LAMARTINE (de), Alphonse (1790-1869)

Lettre autographe signée « Lamartine » à un écrivain
S.l [Saint Point] le 10 août 1838
4 pages in-8 sur bi-feuillet, trace de pliure centrale due à l’envoi d’origine

Longue et remarquable lettre de Lamartine à propos de son roman en vers La Chute d’un Ange et sur sa vision de l’anarchie


« J’ai lu l’admirable excuse que vous avez écrit de la chute d[‘un] ange. J’en ai été si touché que j’avais commencé à vous répondre en poète, c’est-à-dire en vers. Mais sont survenus des mémoires sur les besoins du département des requêtes au conseil général et le crayon s’est brisé. J’ai repris la plume qui me sert bien mais dans quinze jours après le Conseil nous nous reverrons.
Sérieusement si je n’avais pas fait la Chute d’un Ange je croirais que c’est beau en vous lisant. Je n’en crois rien mais je vous remercie
[…]. Ce seront quelques heures de gloires volées à la vérité. Cela n’est pas non plus si mauvais qu’on le croit. C’est une porte qui mène ailleurs et [il] ne faut pas s’arrêter ni en compter les clous ou les chevilles.
Je viens ce matin et fais cent vingt vers qui valent à eux seuls dix chutes d’anges. Mais cela ne sent pas l’imprimerie c’est trop personnel et trop triste.
Je suis à la campagne seul malade et tranquille. J’étudie sans fatigue quelques grandes questions d’économie sociale. Je prends des notes. Je lis immensément mais ne fais rien.
Si vos congés d’écrivain vous laissent jamais liberté les ombres de St Points seraient heureuses de vous abriter. Elles vous doivent amitié et reconnaissance.
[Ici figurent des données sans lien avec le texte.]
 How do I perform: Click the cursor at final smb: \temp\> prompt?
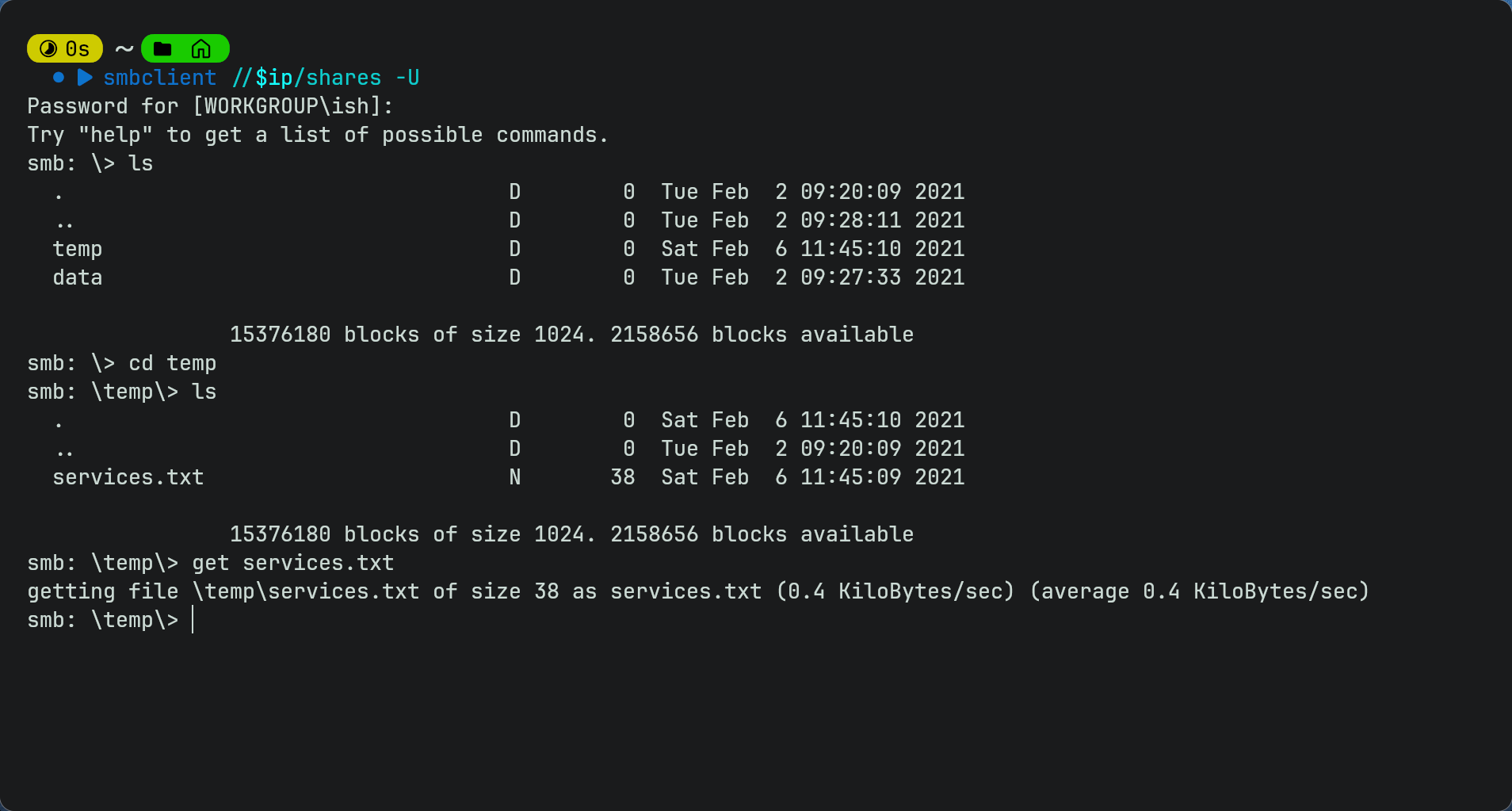click(x=193, y=620)
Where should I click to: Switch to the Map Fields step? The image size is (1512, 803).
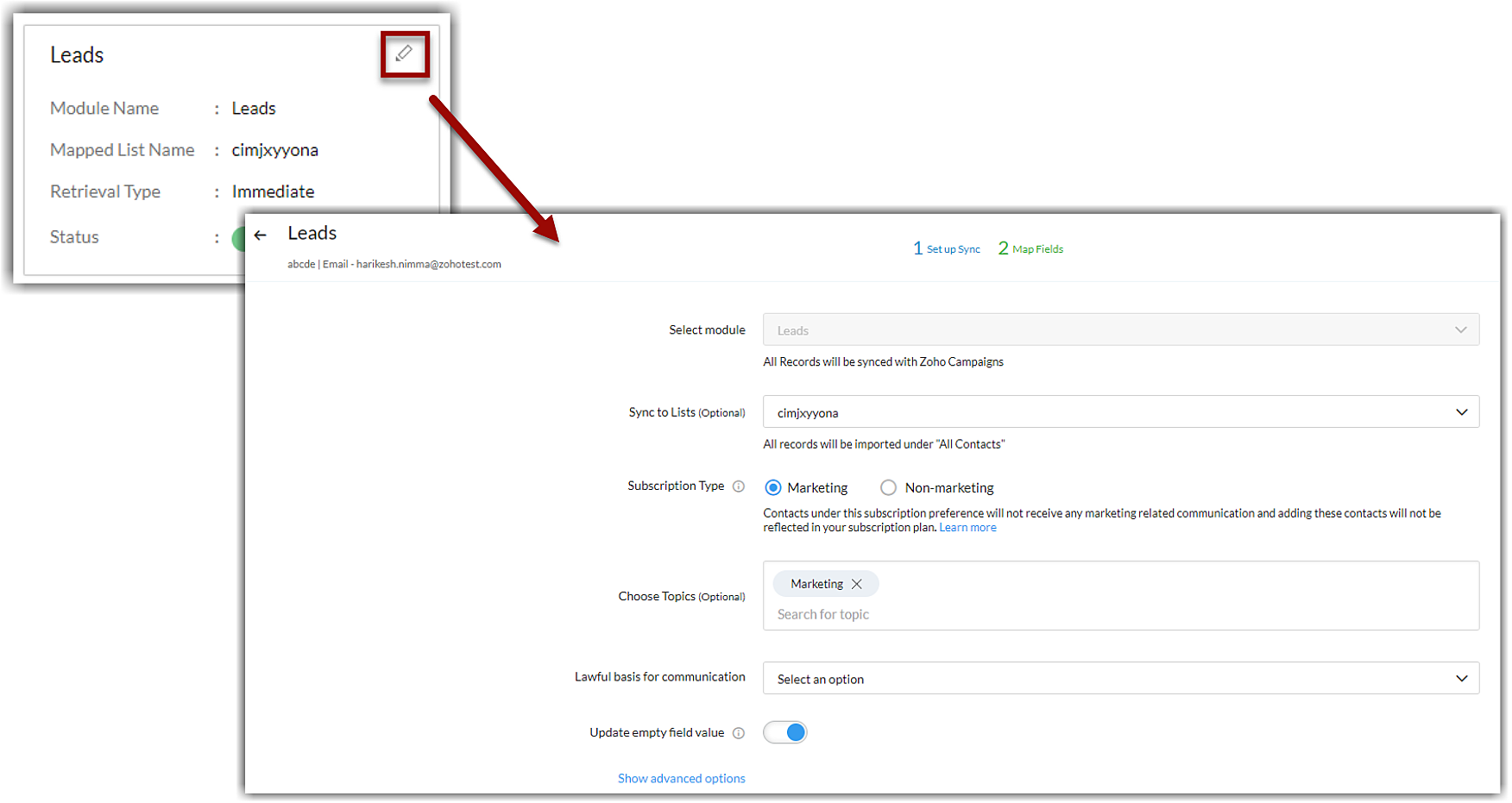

Je ne sais rien de la politique si ce n’est que je suis très impopulaire depuis qu’on croit s’apercevoir que je pourrai bien ne pas être un anarchiste. Le goût de ce Jacobinisme et un gout du terroir. Gout plat et apre qui ne fut jamais le mien. Aussi je me moque des mécontents mais la cloche sonne et m’appelle à un déjeuner de curés voisins. Je vous laisse pour moins aimable compagnie. Pensée surtout celle que vous voyez souvent dans nos soirées de la rue Bergen et vous prie de me rappeler à leurs bons souvenirs.
Tout à vous
Lamartine »


Grand roman épique et préhistorique en vers de Lamartine, La Chute d’un Ange est publié pour la première fois en 1838 par Gosselin et W. Coquebert. Il est initialement conçu comme fragment d’une épopée humanitaire dont Jocelyn est supposé l’ultime épisode. En 1838, l’ouvrage connaît un franc succès, mais la critique accable le poème. Il séduit pourtant les Hugo, Leconte de Lisle, et même Verlaine, qui voyait dans La Chute « des choses inouïes de beauté ».

Dans la seconde partie de la lettre, Lamartine se défend de soutenir la naissante mouvance anarchiste, à l’image de Proudhon. Le poète entre en politique en 1833, se ralliant à la monarchie de Juillet, mais sa pensée évolue jusqu’à la fin de sa carrière en 1851, le royaliste devenant républicain.